The former leader of the sect, Xu Wenku (otherwise known as Xu Shuangfu, Christian name: Xu Shengguang), comes from Henan. He was criticized and punished during the Cultural Revolution for converting to Christianity and spreading the Gospel. Xu Wenku refused to denounce his faith, was tied up, and almost died. In 1975, he was arrested on the charge of counter-revolutionary crime and sentenced to three years in prison in 1978 on the charge of swindling and disturbing social order. He was put into a work camp for participating in gatherings in Henan in 1987. In 1991, he was detained again for participating in gatherings in Shanxi. He was detained in 1993 for “preaching illegally” in Yunnan. In 1999, the government named his sect the Three Grades of Servants and deemed it a “cult.” During the same year, he was put into a labor camp for a three-year “education” in Zhejiang. He was criminally detained in 2004 and arrested in Heilongjiang. In 2006, he was secretly executed [on a falsified murder charge].
More than 10 lawyers represented cases related to the organization, but the court did not acknowledge their defense. More than 20 times, the judge interrupted the lawyers during the court session. The representative lawyer believed that Xu Wenku and his two colleagues never participated in the murder, nor was there any evidence that he had organized or instigated the murder. Many defendants revealed their experience of being tortured during the court session.
Xu Wenku’s representative lawyer Li Heping, who was involved in the 709 case in 2015 [Editor’s note: The 709 case was a nationwide crackdown on human rights lawyers, named for the day it began, July 9, 2015], disappeared secretly, and is now bailed out, asked Xu Wenku why he signed the record of his interrogation. Xu said that he was forced to sign under a condition that was “worse than death.” Xu told him about the torture he suffered. In order to force him to say a few words that would back up the death penalty verdict, the interrogators strung him up for five hours and deprived him of sleep for five consecutive nights. The investigators bound his fingers, toes, and genitals with electrical wire and electrified him. Xu said that God does not permit killing.
Another defendant, Li Maoxing, also revealed his experienced of being “draped in the dragon robe.” He was covered in cotton, strung up, and electrocuted when he sweated. During the court session, he showed his fingers and arms, which were covered in wounds. On April 27, 2004, Gu Xianggao from Shandong was interrogated to death. In November 2006, Xu Wenku and Wang Jun were secretly executed by the Heilongjiang government.

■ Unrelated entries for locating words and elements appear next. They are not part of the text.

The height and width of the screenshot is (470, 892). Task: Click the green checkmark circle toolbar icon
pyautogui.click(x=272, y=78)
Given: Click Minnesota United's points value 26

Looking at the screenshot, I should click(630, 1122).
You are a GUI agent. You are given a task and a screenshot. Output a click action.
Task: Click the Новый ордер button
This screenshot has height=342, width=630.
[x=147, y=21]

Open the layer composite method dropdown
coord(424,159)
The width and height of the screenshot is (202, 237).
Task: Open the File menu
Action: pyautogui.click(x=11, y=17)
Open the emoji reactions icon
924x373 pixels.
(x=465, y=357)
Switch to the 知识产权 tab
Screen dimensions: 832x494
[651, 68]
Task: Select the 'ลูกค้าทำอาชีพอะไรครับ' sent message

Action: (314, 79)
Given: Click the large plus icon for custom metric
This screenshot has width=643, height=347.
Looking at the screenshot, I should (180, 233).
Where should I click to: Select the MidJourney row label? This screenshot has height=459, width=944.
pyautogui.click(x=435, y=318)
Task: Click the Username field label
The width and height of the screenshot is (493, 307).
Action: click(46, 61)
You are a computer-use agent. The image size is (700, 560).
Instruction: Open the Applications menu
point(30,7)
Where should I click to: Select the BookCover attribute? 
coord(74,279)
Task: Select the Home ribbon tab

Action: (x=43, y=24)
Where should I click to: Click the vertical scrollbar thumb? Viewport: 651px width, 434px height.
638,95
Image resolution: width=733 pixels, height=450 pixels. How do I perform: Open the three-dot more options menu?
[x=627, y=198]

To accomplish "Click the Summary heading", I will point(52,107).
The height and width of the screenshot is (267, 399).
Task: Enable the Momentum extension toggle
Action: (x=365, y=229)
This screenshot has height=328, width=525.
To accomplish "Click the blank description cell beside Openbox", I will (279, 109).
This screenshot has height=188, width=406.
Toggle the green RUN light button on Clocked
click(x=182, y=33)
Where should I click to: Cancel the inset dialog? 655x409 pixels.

The public security department estimated that the sect had about half a million followers, which would be the real reason behind the suppression. In 2004, the public security department labeled the case as “Thunderbolt No.1.” 63 people were involved in the case. 15 were secretly executed. According to Li Heping, one of the representative lawyers, the so-called “evidence” that the court used to convict the defendants were “oral confessions” obtained during torture. According to the Criminal Procedure Law, the case should not be closed based on this single violation.
Domestic and international society paid a lot of attention to the case. In order to obtain more information on the case and the parties involved in the case indirectly, some Christian organizations overseas asked many house church members for opinions, many of whom were familiar with Xu Wenku. Many members that had worked with Xu Wenku and trustworthy brothers and sisters acknowledged his loyalty and moral uprightness, which led the church to question the legitimacy of the authorities’ determination of the nature of the case and its hearing.